Moreover, heatmaps can help you with building hypothesis for running A/B testing experiments. Here’s how:

A/B testing experiments help you find which variation brings more conversions. Running as many as experiments until you find the winning variation that gets maximum conversion is one way to go. But if you analyse your heatmaps and get inputs on your visitor behavior and then do an A/B test, you can achieve desired results in much lesser attempts. In other words, heatmaps help you narrow down the problem and show you where you need to run an A/B test saving you more time and effort.

Moreover, you can view heatmaps for A/B testing variations as well. The A/B test reports show the number of conversions for a given percentage of traffic while a heatmap can also show the behavioral differences in the variations and what exactly lead to more conversions.

Conversion Optimization Process:

To increase your website conversions, you got to know what your visitors see and how they interact with your website and then optimize for better conversions. This entire process is conversion optimization.

Heatmaps for UX/UI decision making

Another great way to use heatmaps is for improving your user experience and design related decision making. It’s common to make a lot of assumptions when it comes how users would interact with each webpage. More often than not we tend to make decisions based on assumptions and hunches.

But if there is a way to understand how your customers scan your product screens and know their preferences, wouldn’t it help to improve your user experience. For decisions speculating whether or not a landing page should have a double call-to-action or if the testimonial should be shown above or below the fold, are the search options visible, for questions like these, heatmaps can give you great insights.

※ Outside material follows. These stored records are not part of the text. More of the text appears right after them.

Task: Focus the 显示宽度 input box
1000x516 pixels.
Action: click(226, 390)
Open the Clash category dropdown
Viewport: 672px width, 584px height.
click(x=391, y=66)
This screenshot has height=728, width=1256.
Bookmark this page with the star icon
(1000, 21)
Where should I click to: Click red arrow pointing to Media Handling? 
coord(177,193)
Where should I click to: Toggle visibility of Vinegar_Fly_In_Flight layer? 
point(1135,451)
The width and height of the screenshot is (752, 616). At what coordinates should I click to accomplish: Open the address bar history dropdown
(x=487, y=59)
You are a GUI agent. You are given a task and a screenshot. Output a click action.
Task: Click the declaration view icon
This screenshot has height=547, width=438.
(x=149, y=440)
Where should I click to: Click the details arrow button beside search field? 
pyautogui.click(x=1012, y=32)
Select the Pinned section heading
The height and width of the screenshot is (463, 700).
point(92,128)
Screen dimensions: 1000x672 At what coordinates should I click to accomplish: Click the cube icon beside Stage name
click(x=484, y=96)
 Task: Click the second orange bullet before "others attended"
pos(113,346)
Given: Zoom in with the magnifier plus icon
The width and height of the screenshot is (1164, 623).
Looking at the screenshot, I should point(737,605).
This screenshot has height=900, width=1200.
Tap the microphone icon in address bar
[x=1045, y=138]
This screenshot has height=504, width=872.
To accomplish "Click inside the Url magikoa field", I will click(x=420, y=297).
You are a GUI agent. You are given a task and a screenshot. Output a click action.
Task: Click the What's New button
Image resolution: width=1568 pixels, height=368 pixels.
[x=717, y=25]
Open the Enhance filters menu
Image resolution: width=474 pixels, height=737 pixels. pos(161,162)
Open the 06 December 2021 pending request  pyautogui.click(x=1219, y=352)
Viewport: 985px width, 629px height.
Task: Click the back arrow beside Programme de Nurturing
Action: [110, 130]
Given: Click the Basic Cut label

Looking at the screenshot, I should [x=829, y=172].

What features to look for?

There are plenty of heatmap software which are simple and easy to use. However, before you set up heatmaps for your website, there are certain must-have features your heatmap software should have.

Dynamic Heatmaps

With dynamic heatmaps you can track clicks, scrolls, and taps even for moving and interactive elements like sliders, falling cards, drop downs and so on. For example, if you have an e-commerce website, you might want to know which category of apparels that your visitors choose the most. More often such categories are ‘drop-downs’, in that case, only dynamic heatmaps can show you the number of clicks and taps for such drop-downs.

Real-time tracking

With sampled data approach, only a random portion of your traffic is used to run experiments and generate reports. Say actual visitors per day = 5,00,000, only a portion of it will be taken to generate reports. This might not be accurate. Make your heat map tool uses real-time data of your all your visitors.

Visitor segmentation

With visitor segmentation, you can segment the results with the help of filters based on different type of visitors. This helps to acquire deeper insights about a specific category of visitors so that you can personalize their experience for better conversion rate.

Heatmaps for A/B testing

Heatmaps help you understand how exactly your visitors interact with your website. It is useful if you can see the heatmaps for every variation in the A/B test experiment as well. So look for a tool that comes with integrated heatmaps.